Harvesting & Storage
Weather conditions, planting dates, and general plant health influence the time required for peanuts to reach optimum maturity. Begin checking for maturity 15 to 20 days before the expected harvest date. Green, boiling peanuts typically mature from 90 to 110 days after planting. Valenica types require a shorter growing season than Virginia types.
Select three or four plants at random from the garden and lift them from the soil, taking care that the pods remain attached to the plant. Remove all pods and break them open. Examine the color of the seed coat and the inside of the hull. Pods that are not filled by the kernel are too young; pods with a dark internal hull color are overmature. Dig the peanuts when most of the pods are within this range or when you just cannot wait any longer. Some people prefer more mature, firmer boiled peanuts, while others like mushy, less mature kernels.
Dry, roasting peanuts can be harvested in 130 to 150 days after planting or when at least 65 percent of the pods have turned dark inside the hull and the seed coats are pink to copper-red in color. Immature seed coats are white to pale pink.
Another test for maturity is to scrape the middle or “saddle” of the outside of the pod with a knife. The peanuts can be harvested for roasting when 70 percent of the pods have a dark brown to black color in the scraped area. As peanuts mature, the hull color in this scraped-away saddle area changes from white to yellow, orange to brown, and then to black. Although in some years, particularly when under heavy drought, peanuts many not completely follow this regular color progression.
If pod stems are weak so that pods come off the plants easily when they are lifted from the soil or if the plants have yellowed up and lost most of their leaves, harvesting should begin at once, regardless of the percentage showing a dark hull or seed coat color.
Peanuts ready for harvest may be dug by loosening the soil around the plants with a shovel or fork. Then lift the plant by hand, shaking all loose soil from the plants and pods. Invert plants with the taproot pointed upwards.
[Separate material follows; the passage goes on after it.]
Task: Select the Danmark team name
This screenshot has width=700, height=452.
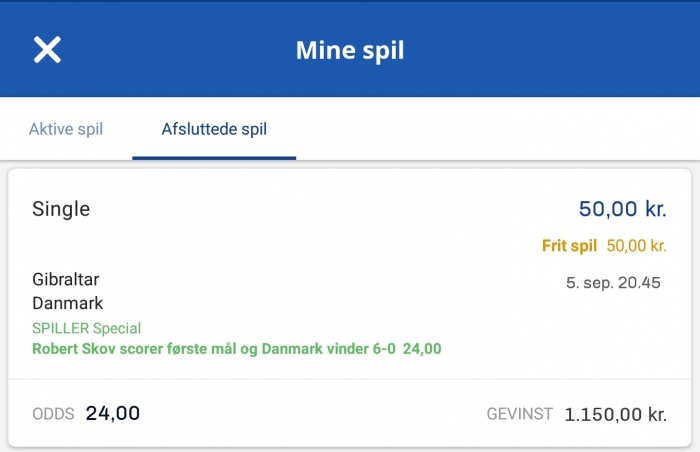Action: (x=68, y=302)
Allow pods to partially dry in the sun for about a week. After this initial drying period, remove all pods from the vines and spread them in a cool, dry area for continued curing for two to three weeks. Do not allow peanuts to mold while drying in the garden or in storage. Peanuts can then be bagged in loosely woven containers and hung in a cool, dry area free of insects and rodents. Stored in this manner they may be kept for several months without a significant loss in quality.
Pests such as weeds, insects, and diseases must be controlled to obtain maximum yields of high-quality peanuts.
Weeds can be managed naturally with a mulch and by planting in narrow rows so the plants can shade the ground quickly. Hand-weed or carefully hoe or cultivate around the plants. Avoid disturbing the soil beneath the branches of the peanut plant after pegging has begun.
Two classes of insect pests attack peanuts: leaf-feeders and soil-inhabiting insects. Leaf-feeders mainly eat the above-ground portions of the plant. Excessive defoliation by these insects will significantly reduce yields. Soil insects feed on the developing pods below the soil surface and are more difficult to detect and control. Any insect pest should be identified and the extent of injury evaluated before employing control measures.
Peanut leaf spot diseases produce brown to black spots on the leaves. Sometimes the spots are surrounded by a yellow halo. Infected leaves can fall off, and the entire plant may be completely defoliated before harvest. The occurrence of this disease can be reduced through a combination of less susceptible varieties, earlier planting dates, and by keeping the leaves dry when irrigating.
In areas outside of the commercial peanut belt, the peanut plant can tolerate a light to moderate leaf spot incidence without the need for control measures and still produce a fair yield of pods. However, fungicides can be applied if necessary to ensure higher yields and better quality peanuts.